Working data Start Marker

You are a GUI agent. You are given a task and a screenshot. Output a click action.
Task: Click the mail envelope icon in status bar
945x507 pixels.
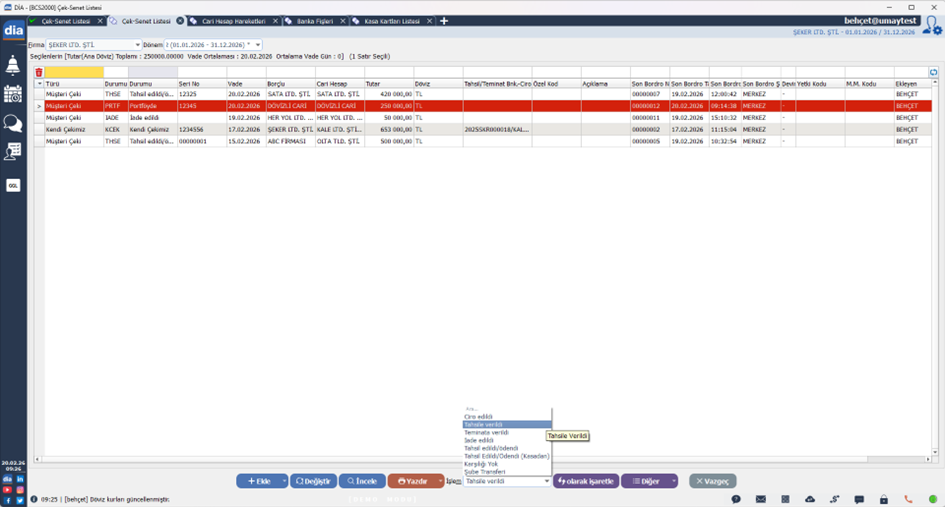point(760,499)
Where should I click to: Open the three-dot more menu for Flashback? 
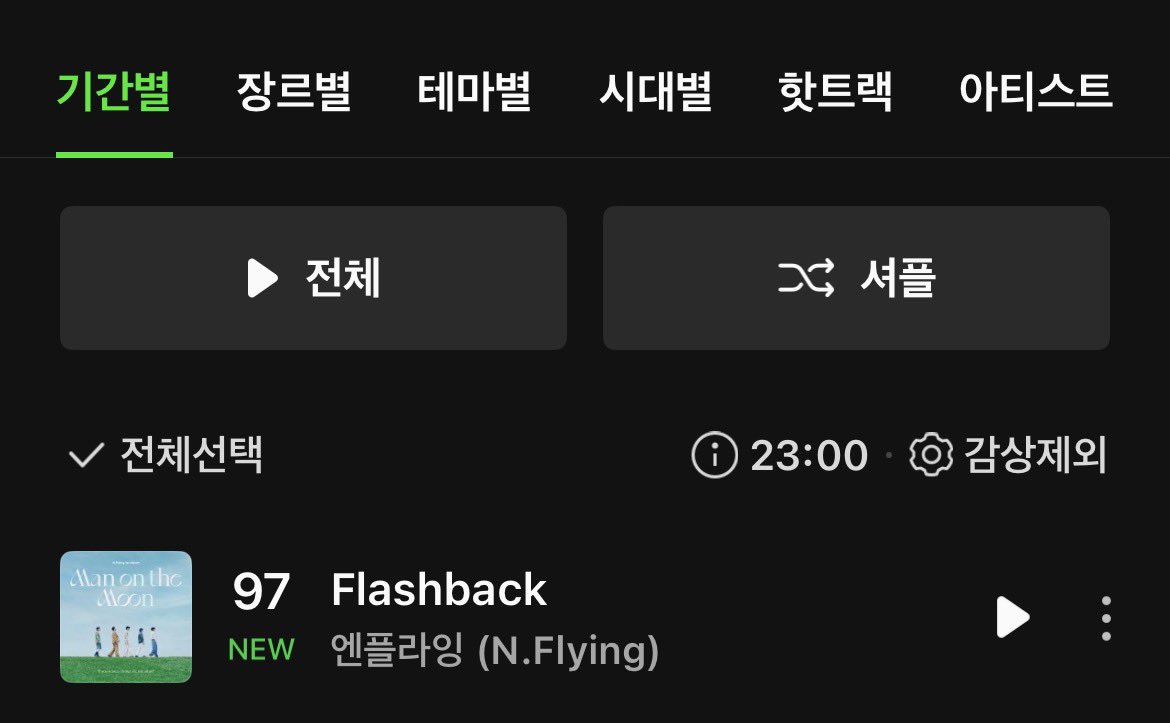coord(1106,618)
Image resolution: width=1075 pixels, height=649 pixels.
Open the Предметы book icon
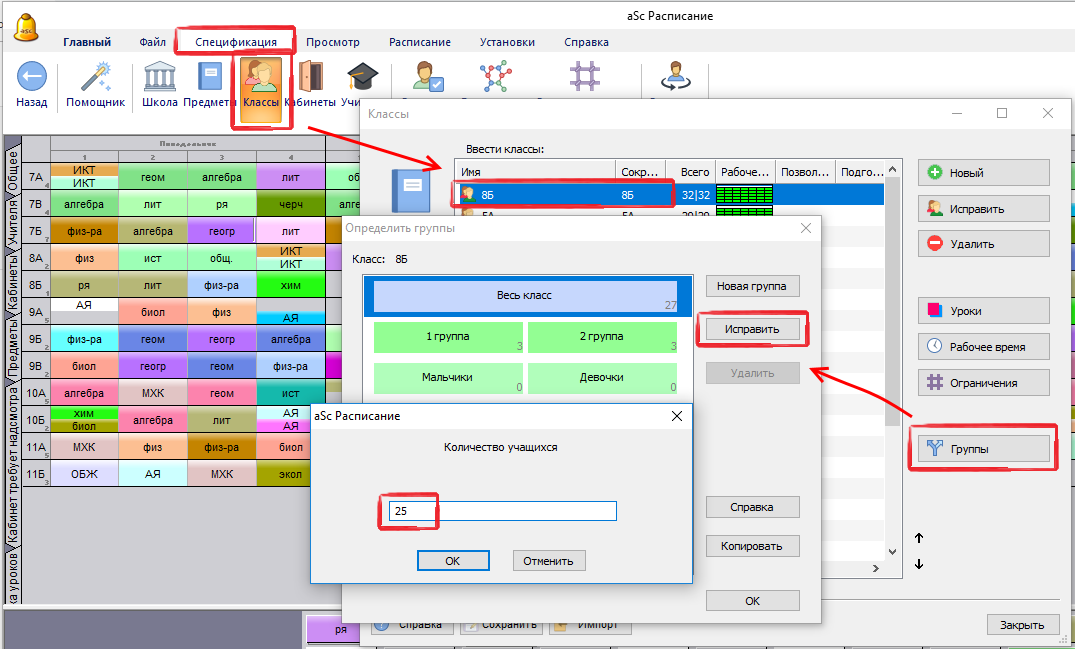click(x=210, y=78)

Working data End Marker

Exercise details: Would you restate the listing word for word without its pictures?

Final answer:
You are a GUI agent. You are given a task and a screenshot. Output a click action.
Task: Click the mail envelope icon in status bar
945x507 pixels.
point(760,499)
Where should I click to: Open the three-dot more menu for Flashback? 
coord(1106,618)
Image resolution: width=1075 pixels, height=649 pixels.
Open the Предметы book icon
click(x=210, y=78)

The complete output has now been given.